** START Data for this exercise **

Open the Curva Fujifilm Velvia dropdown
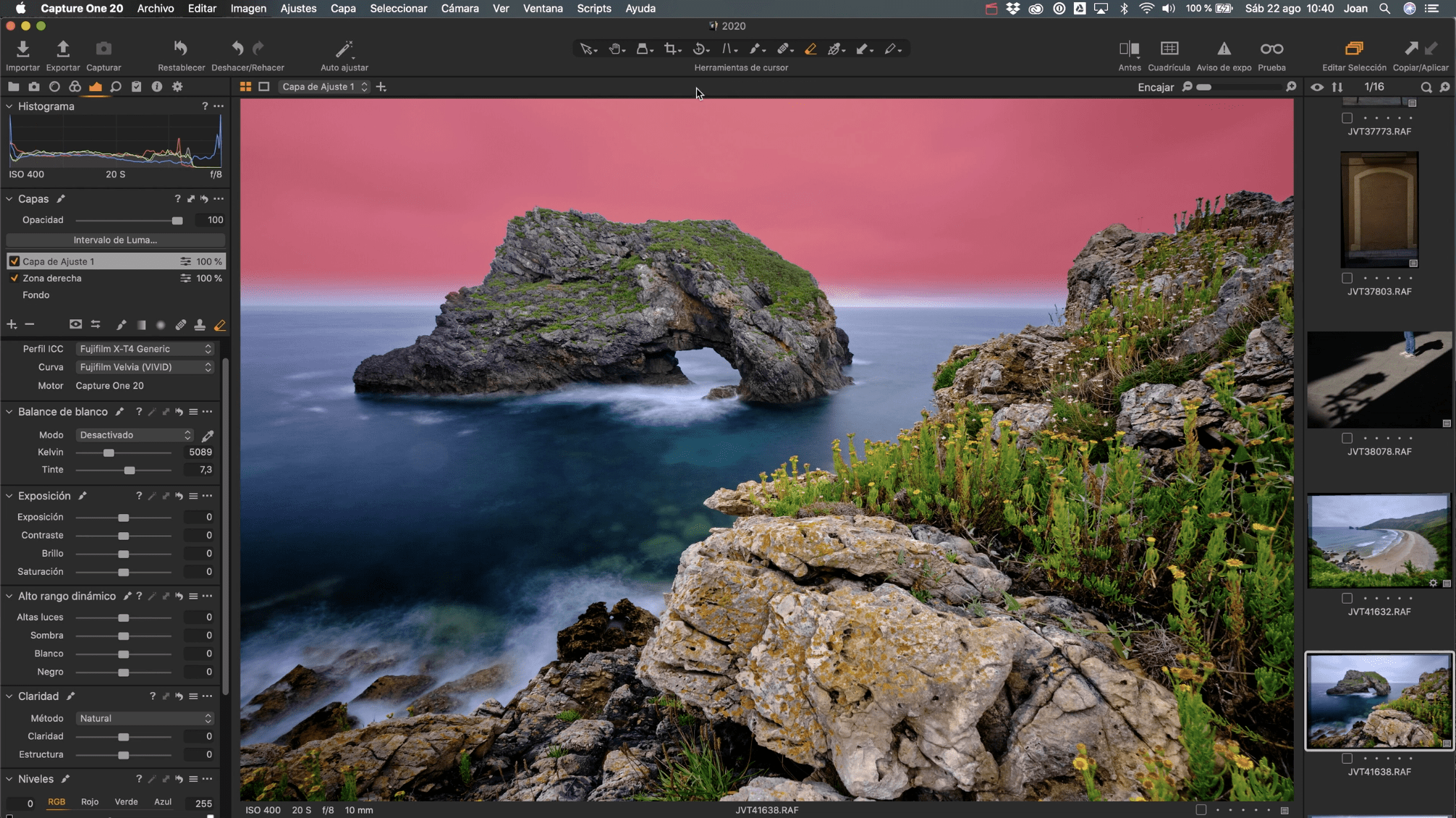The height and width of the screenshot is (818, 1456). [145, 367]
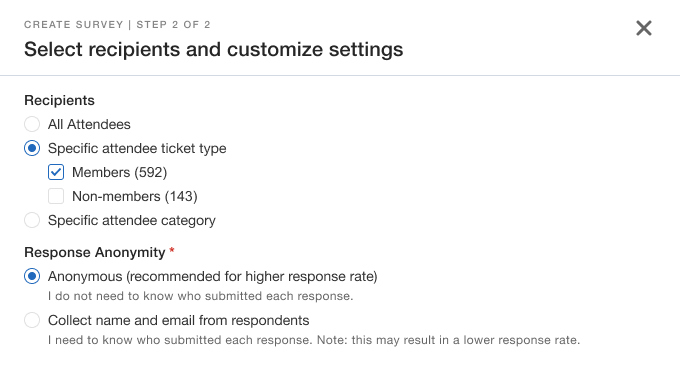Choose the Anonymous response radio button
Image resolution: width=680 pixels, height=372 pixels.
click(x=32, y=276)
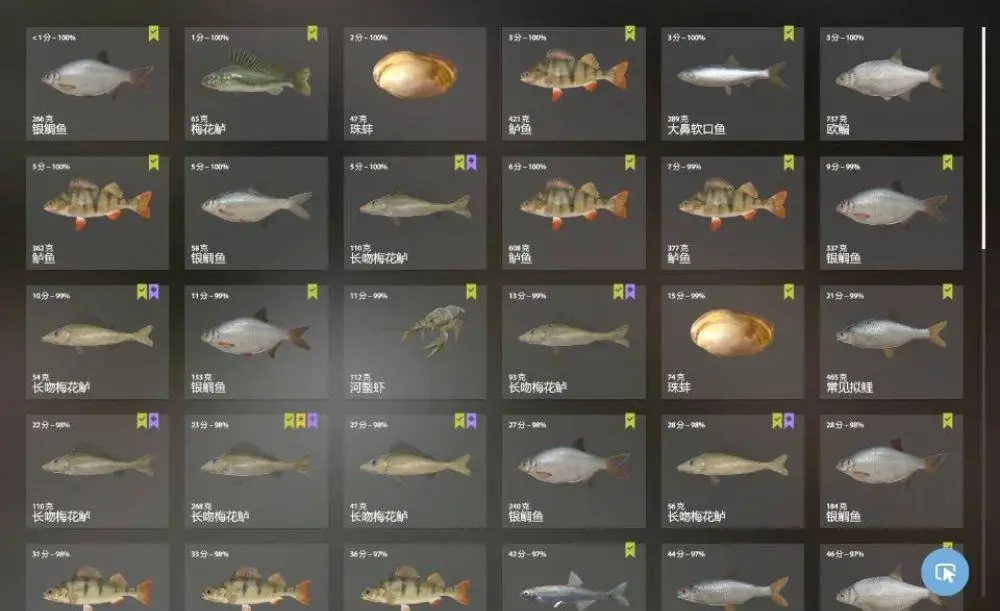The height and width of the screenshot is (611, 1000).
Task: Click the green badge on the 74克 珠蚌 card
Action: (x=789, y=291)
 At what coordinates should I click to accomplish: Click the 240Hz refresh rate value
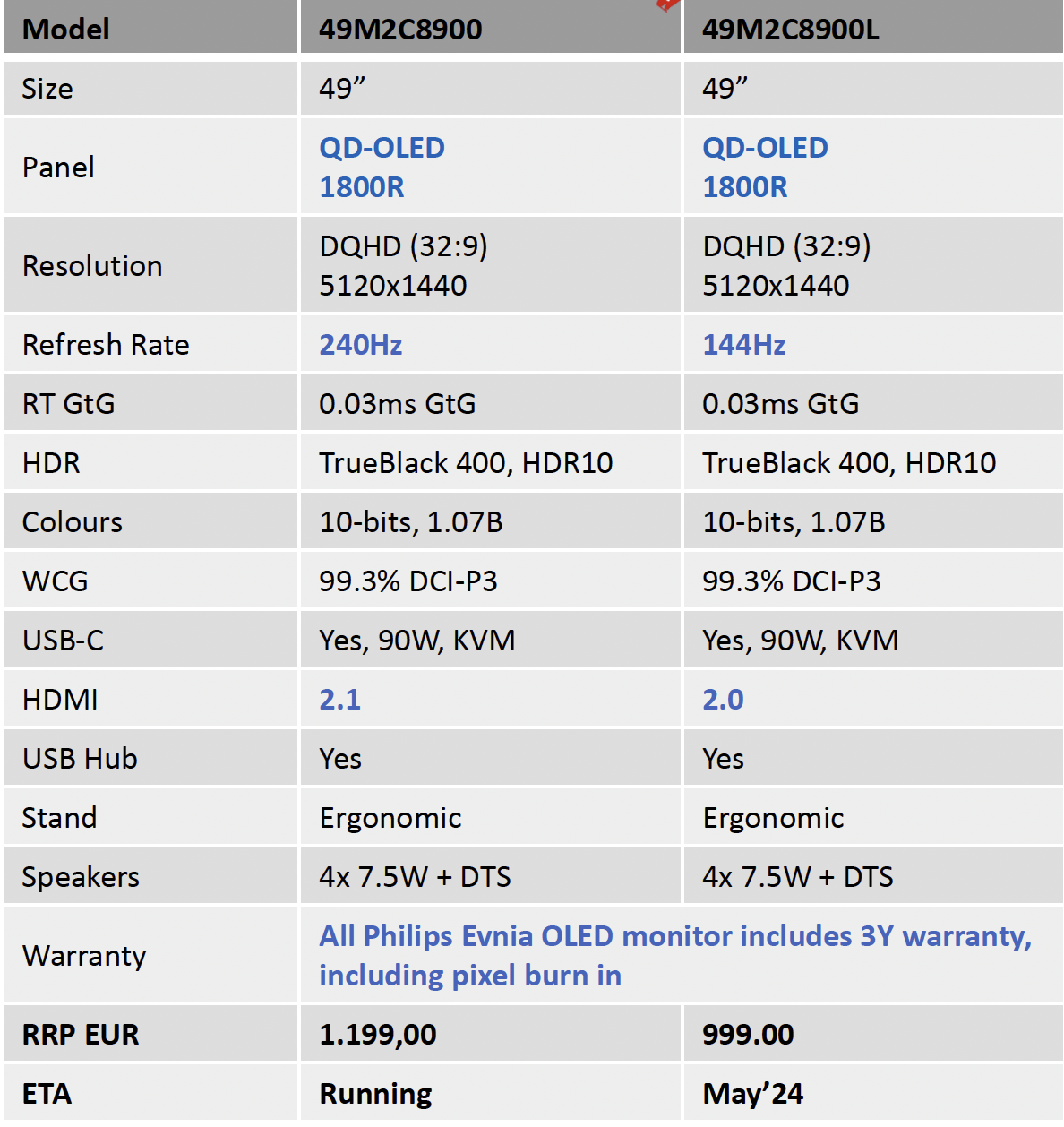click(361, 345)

** END Data for this exercise **
** START Data for this exercise **

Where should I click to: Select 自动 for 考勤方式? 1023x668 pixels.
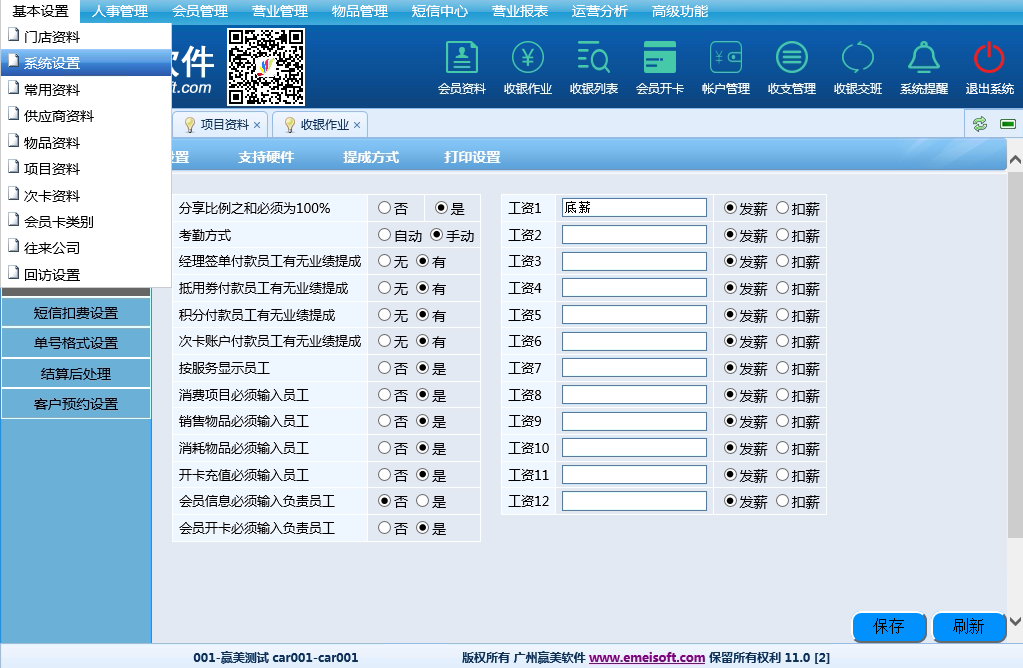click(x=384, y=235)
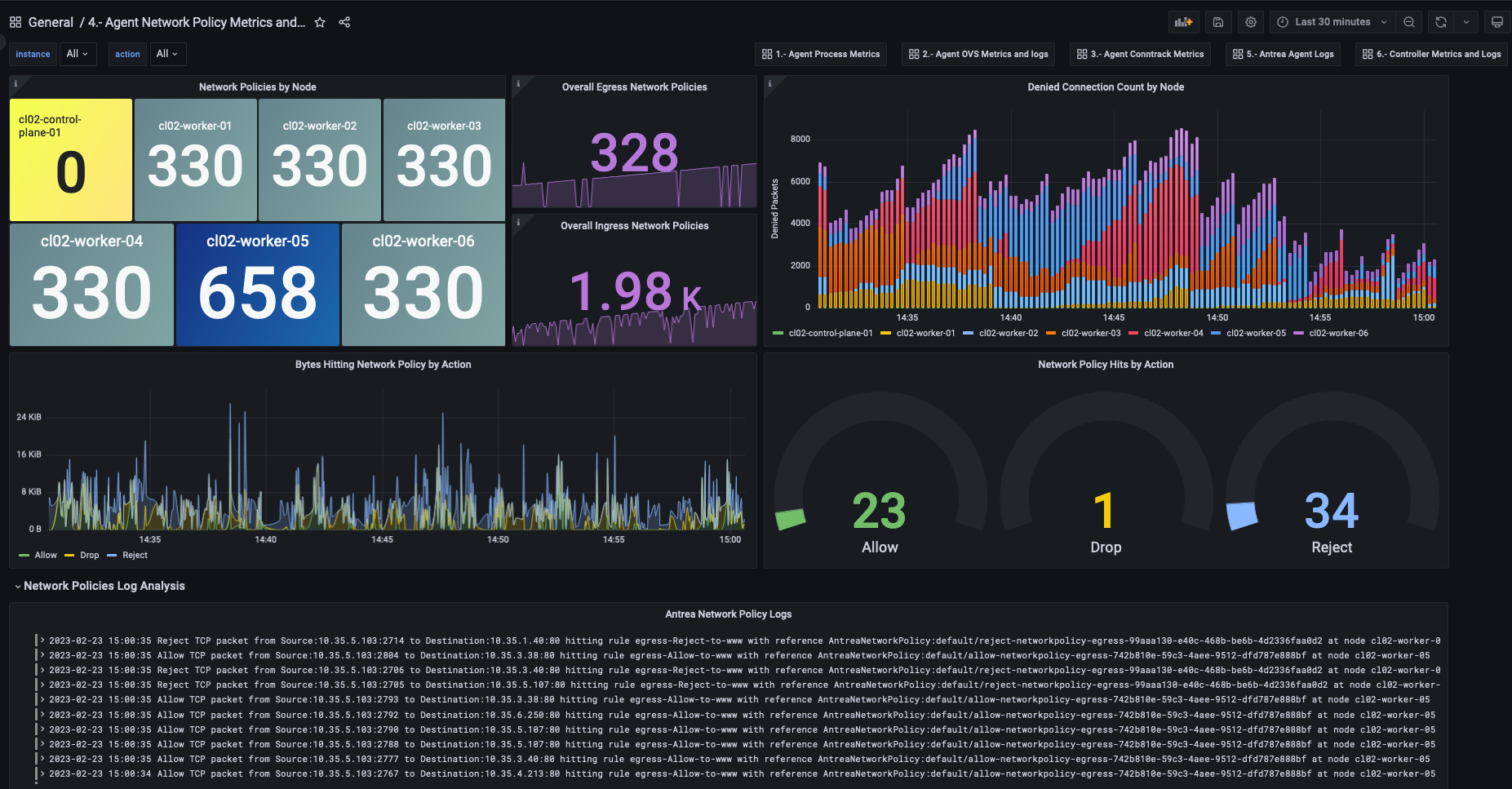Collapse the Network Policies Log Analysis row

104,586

** END Data for this exercise **
** START Data for this exercise **

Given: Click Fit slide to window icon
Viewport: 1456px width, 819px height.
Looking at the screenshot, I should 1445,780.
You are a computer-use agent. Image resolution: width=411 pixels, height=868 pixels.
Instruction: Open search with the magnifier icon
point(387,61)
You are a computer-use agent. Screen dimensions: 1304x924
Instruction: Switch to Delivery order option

** END Data for this exercise **

▸ Exercise details
Write out the listing from the line containing "Given: Click Fit slide to window icon" through the line containing "Instruction: Switch to Delivery order option", keeping every line as it appears.

▸ Task output
Given: Click Fit slide to window icon
Viewport: 1456px width, 819px height.
Looking at the screenshot, I should 1445,780.
You are a computer-use agent. Image resolution: width=411 pixels, height=868 pixels.
Instruction: Open search with the magnifier icon
point(387,61)
You are a computer-use agent. Screen dimensions: 1304x924
Instruction: Switch to Delivery order option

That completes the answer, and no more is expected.